La persecución continuó de una manera feroz. Si has visto alguna vez un pájaro persiguiendo a una mariposa, y puedes imaginar un pájaro más que gigantesco persiguiendo a dos mariposas insignificantes entre montañas blancas, entonces puedes empezar a imaginar las vueltas y revueltas y la salvaje, zigzagueante rapidez de aquella huida. En más de una ocasión, antes de que hubieran cubierto la mitad del camino, el aliento del dragón chamuscó el rabo de Roverandom.

¿Qué hizo el Hombre de la Luna? Pues bien, lanzó un cohete realmente magnífico; y después dijo «¡esa maldita criatura!» y también «¡esos malditos perros! ¡Van a provocar un eclipse antes de tiempo!». Y después bajó a los sótanos y destapó un hechizo oscuro, negro, que parecía una jalea de alquitrán y miel (y olía a cinco de noviembre[50] y a caldo de repollo que hierve y rebosa).

En aquel preciso momento, el dragón se situó justamente encima de la torre y levantó una enorme garra para golpear a Roverandom, y lanzarlo al vacío. Pero no llegó a hacerlo. El Hombre de la Luna disparó un hechizo desde una ventana baja e hirió al dragón en la barriga (especialmente blanda en los dragones) y lo golpeó en el costado. El dragón perdió el sentido y cayó sobre una montaña antes de que pudiera recuperar el dominio de su cuerpo; y era difícil decir cuál había sido el daño mayor: el de la nariz o el de la montaña; en cualquier caso los dos quedaron deformados.

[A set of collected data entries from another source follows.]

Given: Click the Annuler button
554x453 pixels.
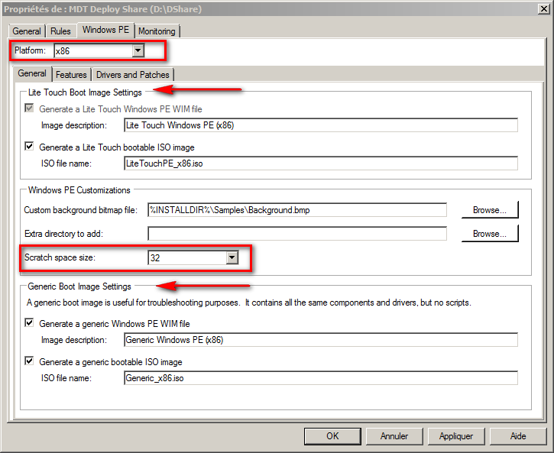Looking at the screenshot, I should [x=394, y=436].
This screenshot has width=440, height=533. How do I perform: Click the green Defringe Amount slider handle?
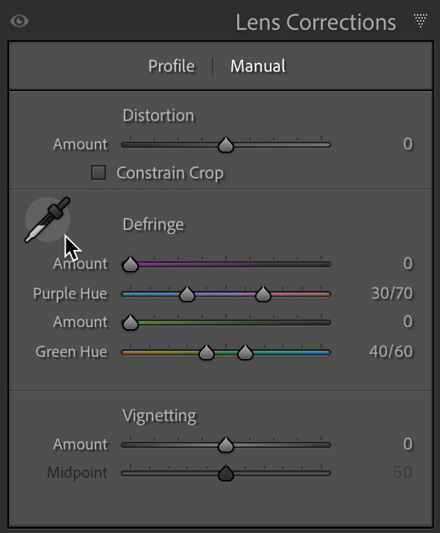[131, 322]
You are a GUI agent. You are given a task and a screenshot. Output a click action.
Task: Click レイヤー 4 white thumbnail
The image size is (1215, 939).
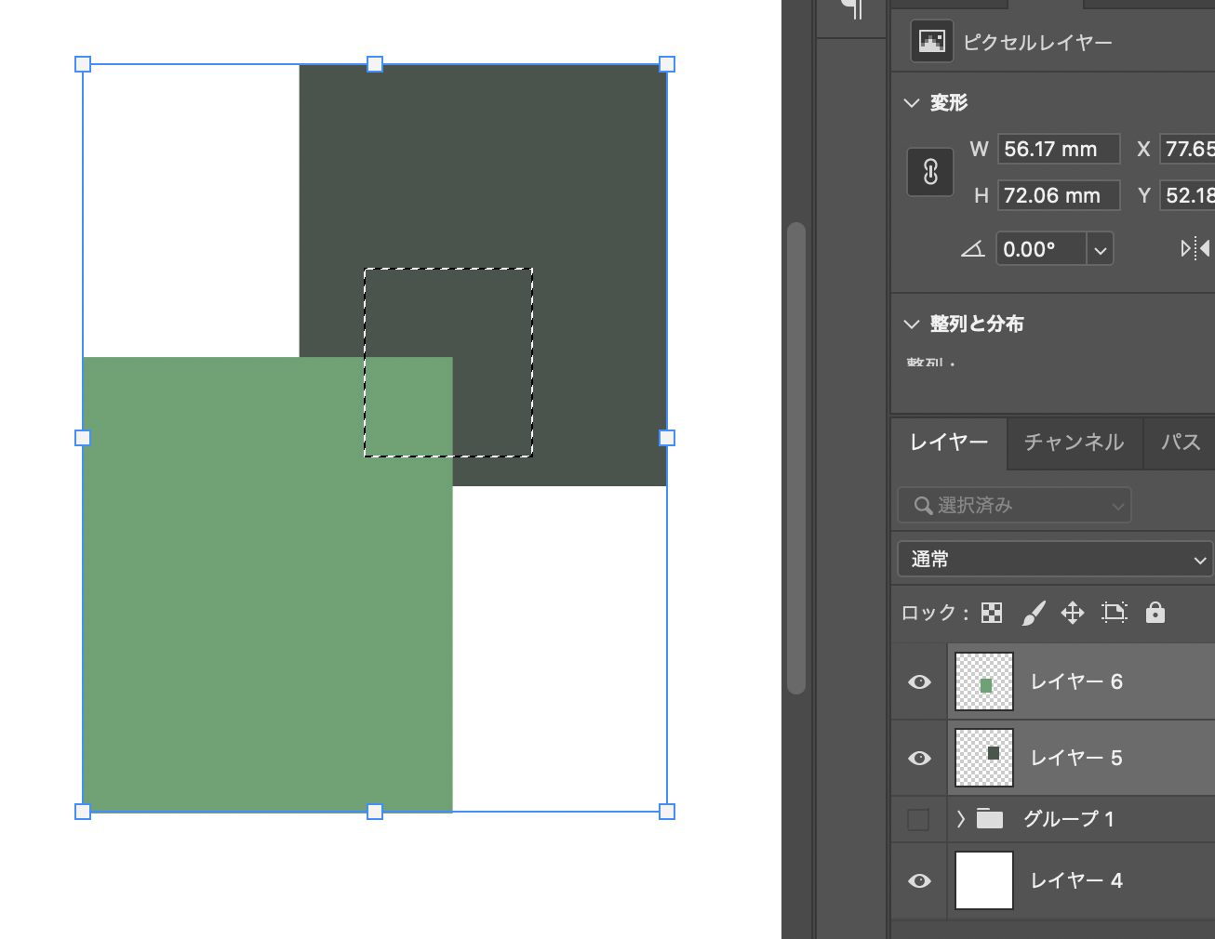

Así, los dos perros se lanzaron hacia dentro por la ventana más alta, y tardaron una semana en recuperar el aliento; y el dragón, patituerto, volvió lentamente a la cueva, donde se estuvo rascando la nariz durante meses. El siguiente eclipse fue un fracaso, pues el dragón estaba muy ocupado lamiéndose la barriga[51]. Y nunca consiguió eliminar las manchas negras que le habían salido donde el hechizo lo alcanzó. Me temo que las va a llevar siempre. Ahora lo llaman el Monstruo Manchado.